Durante el viaje, llegó una enfermera a contarme que tenía una tía que estaba muy mal porque le entró un mal espíritu. No podía llegar hasta donde estábamos, así que nosotros fuimos a ella en una tiburonera, cuidando la máquina de CPR carísima para que no se mojara, así entre los manglares. Luego se abre paso entre los manglares un paraíso, una especie de islitas, viven una o dos familias. Fue impresionante, yo miraba las estrellas, un lugar espectacular.
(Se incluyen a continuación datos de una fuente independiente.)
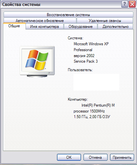The image size is (137, 165).
Task: Click the blank Пользователь info box
Action: [96, 82]
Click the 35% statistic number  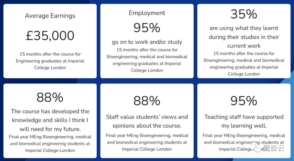pos(244,14)
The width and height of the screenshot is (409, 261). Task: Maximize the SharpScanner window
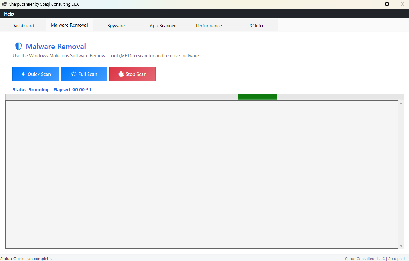click(x=387, y=4)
Me encanta salir de la ciudad, hace poco fui a Petén a trabajarle un proyecto a una empresa guatemalteca que trabaja con paneles solares”.

Al preguntarle qué es lo que le gusta transmitir a través de la fotografía, Sarah nos cuenta que no es hacer una foto por hacerla. Los fotógrafos tienen una responsabilidad, nos explica, ya que el mundo está saturado de imágenes: “¿Por qué vas a subir la foto? ¿Qué está diciendo? Tiene que ser algo que tenga sustancia. La primera pregunta que debes hacerte siempre es ¿por qué estás tomando la foto? Es crear consciencia. No quiero mostrar lo bonito o lo feo, sino las cosas como son. Hablar mi verdad”.
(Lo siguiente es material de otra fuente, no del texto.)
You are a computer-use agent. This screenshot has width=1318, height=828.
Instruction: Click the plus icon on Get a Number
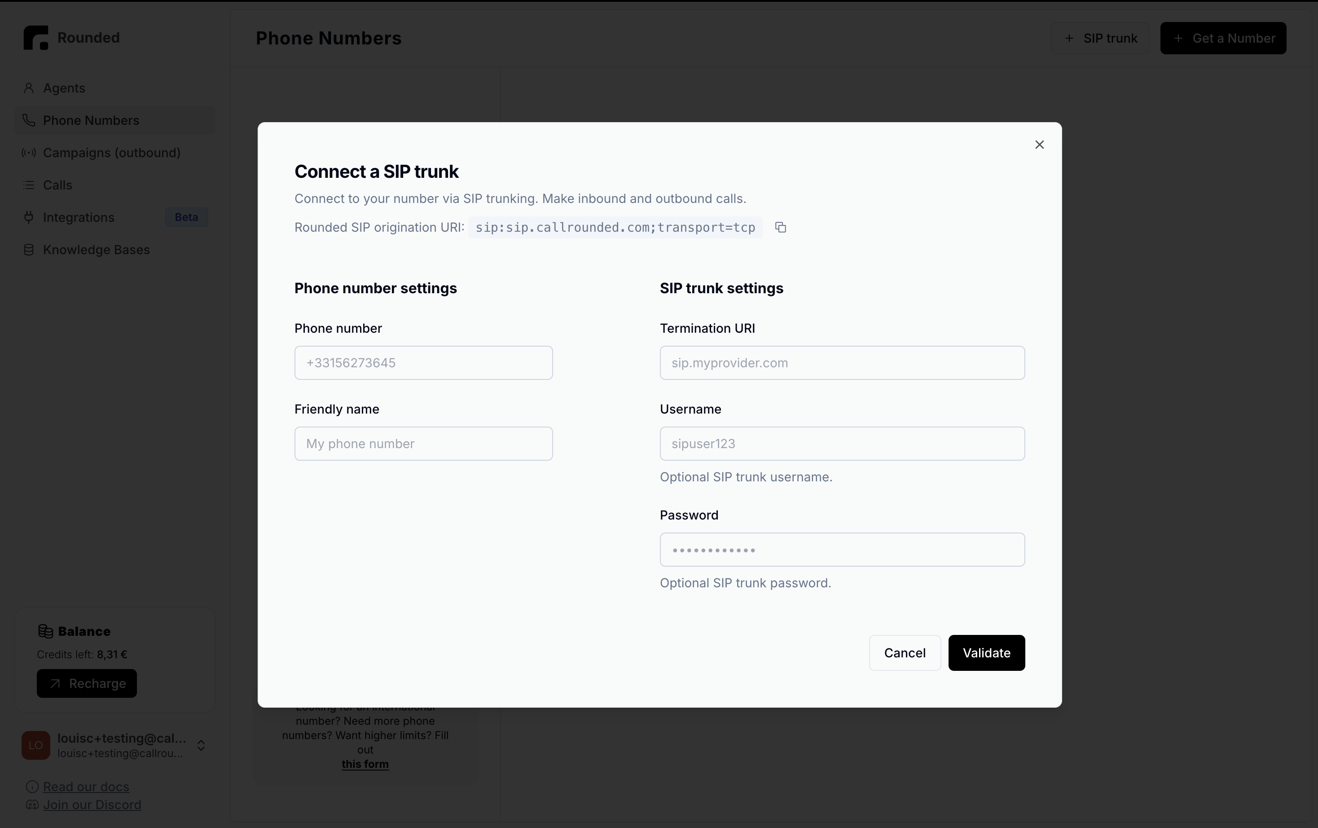coord(1177,38)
Sobre su estilo nos cuenta que gira en torno a ser libre y feliz. La encargada de enlistarnos los must haves de Sarah es Mila, quien nos cuenta que le gustan los chales, los abrigos y las botas. Su hija la conoce a la perfección. Tiene más de treinta tatuajes, y nos muestra tres en particular: la llave, que simboliza que ella tiene la llave de su vida, La Chula, una camioneta, y una frase de Buda que explica que la vida no es más que una ilusión.
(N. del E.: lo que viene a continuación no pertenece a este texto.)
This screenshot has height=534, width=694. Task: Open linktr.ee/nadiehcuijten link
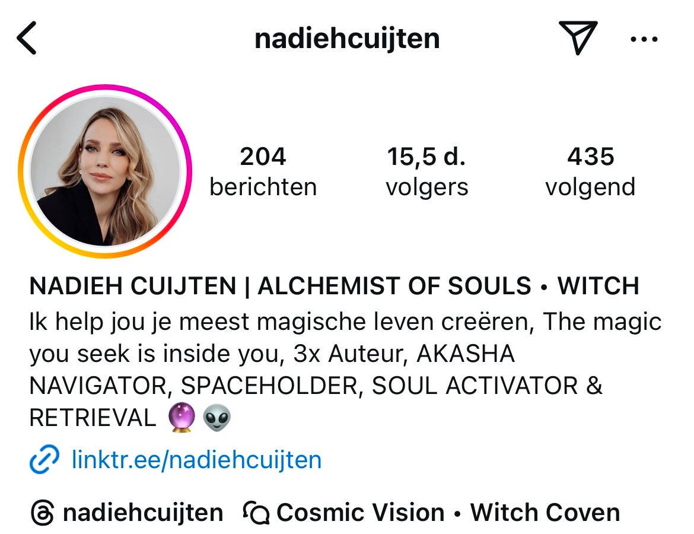196,460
Sobre la maternidad, Sarah nos comienza contando sobre el significado del nombre Mila: “Es regalo de Dios y ella lo ha sido. También significa mar brillante. Es el mayor regalo que puedas llegar a tener. Es la mayor aspiración al amor, porque es el amor más puro. Te cambia la vida definitivamente. No soy una mamá perfecta, he cometido muchos errores, pero siempre he querido lo mejor para ella. De eso se trata, de expresar tu amor. Además solo somos guías, nada más, porque ellos tienen su vida propia y solo estás con ellos un rato y después crecen. Ella para mí ha sido una gran maestra. A veces es al revés, cuando estoy triste ella me dice “no mamita” y me abraza. Mila es tan madura y es súper especial, es como un diamantito”.